Order Granting Motion for Summary Judgment and Directing Entry of Final Judgment
Plaintiff Alan Kreilein, an inmate at the Correctional Industrial Facility ("CIF"), brought this lawsuit pursuant to 42 U.S.C. § 1983 alleging that defendant Nurse Ayres failed to treat his injured shin in violation of his Eighth Amendment rights. Nurse Ayres moves for summary judgment on this claim. Mr. Kreilein has not responded and the time to do so has passed. For the following reasons, the motion for summary judgment is granted.
I. Summary Judgment Standard
A motion for summary judgment asks the Court to find that a trial is unnecessary because there is no genuine dispute as to any material fact and, instead, the movant is entitled to judgment as a matter of law. See Fed. R. Civ. P. 56(a). Whether a party asserts that a fact is undisputed or genuinely disputed, the party must support the asserted fact by citing to particular parts of the record, including depositions, documents, or affidavits. Fed. R. Civ. P. 56(c)(1)(A).

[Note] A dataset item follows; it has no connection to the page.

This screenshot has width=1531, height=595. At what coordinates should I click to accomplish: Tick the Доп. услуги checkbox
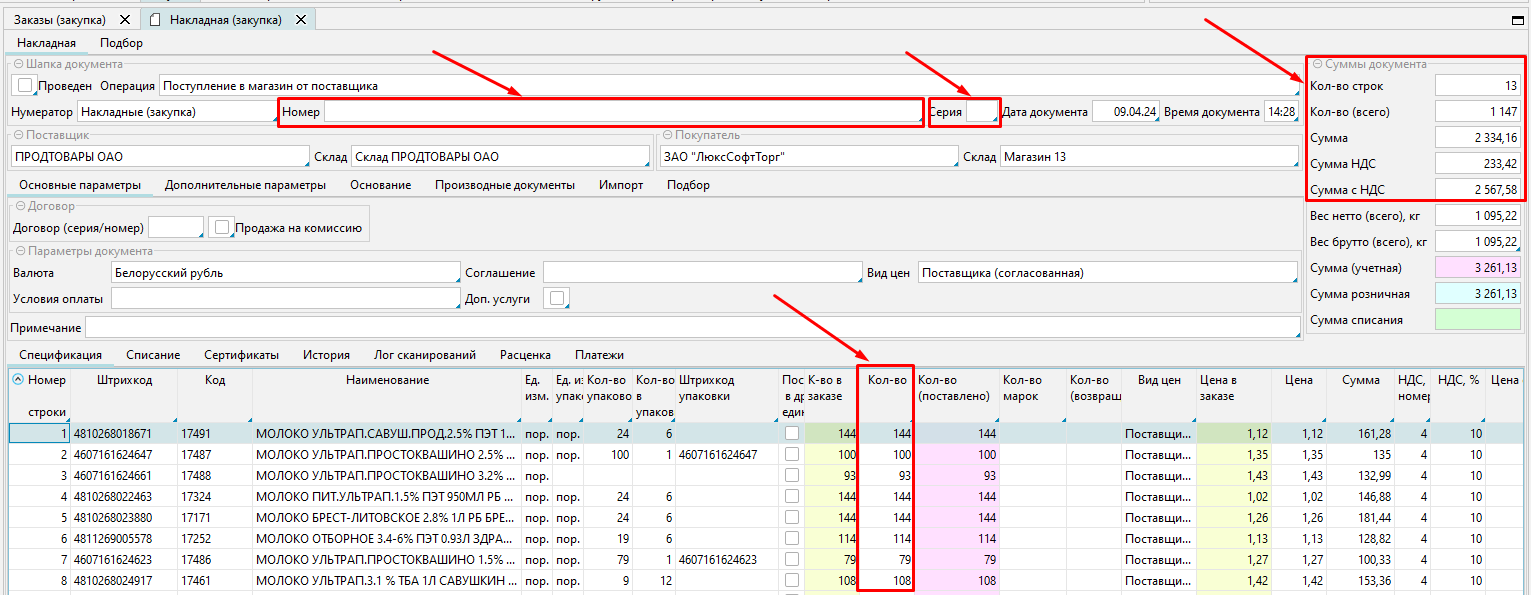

Failure to properly support a fact in opposition to a movant's factual assertion can result in the movant's fact being considered undisputed, and potentially result in the grant of summary judgment. Fed. R. Civ. P. 56(e).
The moving party is entitled to summary judgment if no reasonable fact-finder could return a verdict for the non-moving party. Nelson v. Miller, 570 F.3d 868, 875 (7th Cir. 2009). The Court views the record in the light most favorable to the non-moving party and draws all reasonable inferences in that party's favor. Skiba v. Illinois Cent. R.R. Co., 884 F.3d 708, 717 (7th Cir. 2018). It cannot weigh evidence or make credibility determinations on summary judgment because those tasks are left to the fact-finder. Miller v. Gonzalez, 761 F.3d 822, 827 (7th Cir. 2014). The Court need only consider the cited materials, Fed. R. Civ. P. 56(c)(3), and is not required to "scour every inch of the record" for evidence that is potentially relevant to the summary judgment motion before them. Grant v. Trustees of Indiana University, 870 F.3d 562, 573-74 (7th Cir. 2017). Any doubt as to the existence of a genuine issue for trial is resolved against the moving party. Anderson, 477 U.S. at 255.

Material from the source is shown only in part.